Vai al contenuto

English

Note: Basic Installation with pip install realtimetts is not recommended anymore, use pip install realtimetts[all] instead.

The RealtimeTTS library provides installation options for various dependencies for your use case. Here are the different ways you can install RealtimeTTS depending on your needs:

Full Installation

To install RealtimeTTS with support for all TTS engines:

pip install -U realtimetts[all]

Custom Installation

RealtimeTTS allows for custom installation with minimal library installations.

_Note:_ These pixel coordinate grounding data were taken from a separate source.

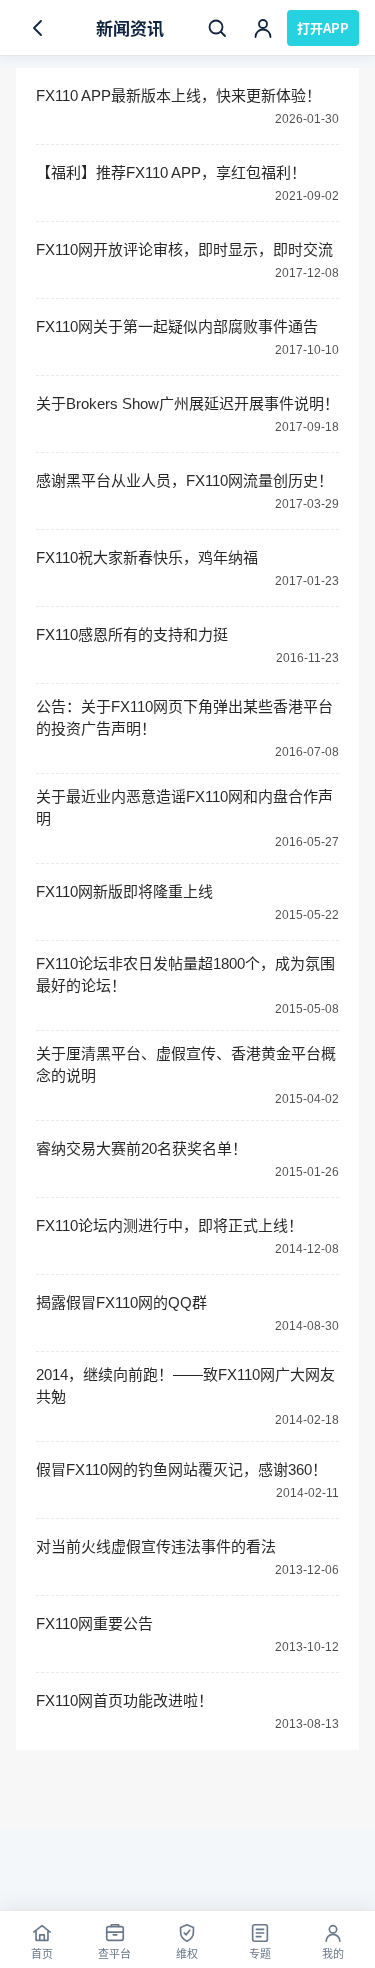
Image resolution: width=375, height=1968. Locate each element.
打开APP (323, 27)
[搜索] (217, 28)
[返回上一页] (38, 28)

Here are the options available: - all: Full installation with every engine supported. - system: Includes system-specific TTS capabilities (e.g., pyttsx3). - azure: Adds Azure Cognitive Services Speech support. - elevenlabs: Includes integration with ElevenLabs API. - openai: For OpenAI voice services. - gtts: Google Text-to-Speech support. - coqui: Installs the Coqui TTS engine. - minimal: Installs only the base requirements with no engine (only needed if you want to develop an own engine)

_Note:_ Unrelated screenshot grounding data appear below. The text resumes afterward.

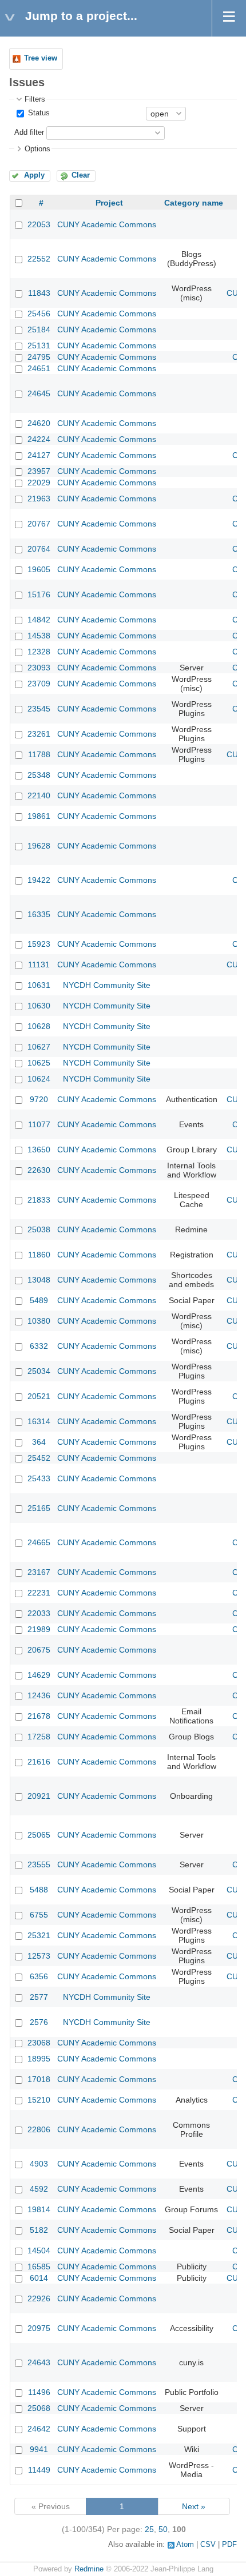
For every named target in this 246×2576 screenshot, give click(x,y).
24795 (38, 356)
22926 (38, 2298)
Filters (35, 99)
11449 (39, 2469)
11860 (39, 1254)
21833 (38, 1199)
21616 (38, 1761)
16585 (38, 2266)
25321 (38, 1935)
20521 (38, 1396)
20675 (38, 1649)
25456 (38, 313)
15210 (38, 2099)
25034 (38, 1371)
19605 (38, 569)
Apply (34, 175)
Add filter (29, 132)
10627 (38, 1046)
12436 (38, 1695)
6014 (39, 2277)
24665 (38, 1542)
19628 (38, 845)
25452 (38, 1457)
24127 (38, 455)
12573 (38, 1955)
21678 (38, 1716)
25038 (38, 1229)
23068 (38, 2042)
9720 (39, 1099)
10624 (38, 1078)
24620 (38, 423)
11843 (39, 293)
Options (37, 149)
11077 (39, 1124)
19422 (38, 880)
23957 (38, 471)
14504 (38, 2250)
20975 (38, 2328)
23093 (38, 667)
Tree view (40, 58)
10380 (38, 1320)
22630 (38, 1170)
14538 (38, 635)
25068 (38, 2408)
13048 (38, 1279)
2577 (39, 1997)
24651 (38, 368)
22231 (38, 1592)
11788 (39, 754)
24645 (38, 393)
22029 (38, 482)
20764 (38, 548)
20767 (38, 523)
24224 (38, 439)
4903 (39, 2163)
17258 (38, 1736)
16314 (38, 1421)
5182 (39, 2230)
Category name (193, 202)
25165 (38, 1508)
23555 (38, 1864)
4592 (39, 2188)
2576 (39, 2022)
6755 (39, 1914)
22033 (38, 1613)
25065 (38, 1834)
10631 (38, 985)
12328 (38, 651)
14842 (38, 619)
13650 (38, 1149)
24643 (38, 2362)
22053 (38, 224)
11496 (39, 2392)
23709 (38, 683)
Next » (193, 2506)
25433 (38, 1478)
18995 (38, 2058)
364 (39, 1441)
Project (109, 202)
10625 (38, 1062)
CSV (208, 2545)
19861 (38, 816)
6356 (39, 1976)
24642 (38, 2428)
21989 (38, 1629)
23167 (38, 1572)
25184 (38, 329)
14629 (38, 1674)
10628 (38, 1026)
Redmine (89, 2569)
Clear (81, 175)
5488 (39, 1889)
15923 (38, 944)
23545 (38, 708)
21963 (38, 498)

Say you want to install RealtimeTTS only for local neuronal Coqui TTS usage, then you should use:

pip install realtimetts[coqui]

For example, if you want to install RealtimeTTS with only Azure Cognitive Services Speech, ElevenLabs, and OpenAI support:

pip install realtimetts[azure,elevenlabs,openai]

Virtual Environment Installation

For those who want to perform a full installation within a virtual environment, follow these steps:

python -m venv env_realtimetts
env_realtimetts\Scripts\activate.bat
python.exe -m pip install --upgrade pip
pip install -U realtimetts[all]

More information about CUDA installation.

Engine Requirements

Different engines supported by RealtimeTTS have unique requirements. Ensure you fulfill these requirements based on the engine you choose.

SystemEngine

The SystemEngine works out of the box with your system's built-in TTS capabilities. No additional setup is needed.

GTTSEngine

The GTTSEngine works out of the box using Google Translate's text-to-speech API. No additional setup is needed.

OpenAIEngine

To use the OpenAIEngine: - set environment variable OPENAI_API_KEY - install ffmpeg (see CUDA installation point 3)

AzureEngine

To use the AzureEngine, you will need: - Microsoft Azure Text-to-Speech API key (provided via AzureEngine constructor parameter "speech_key" or in the environment variable AZURE_SPEECH_KEY) - Microsoft Azure service region.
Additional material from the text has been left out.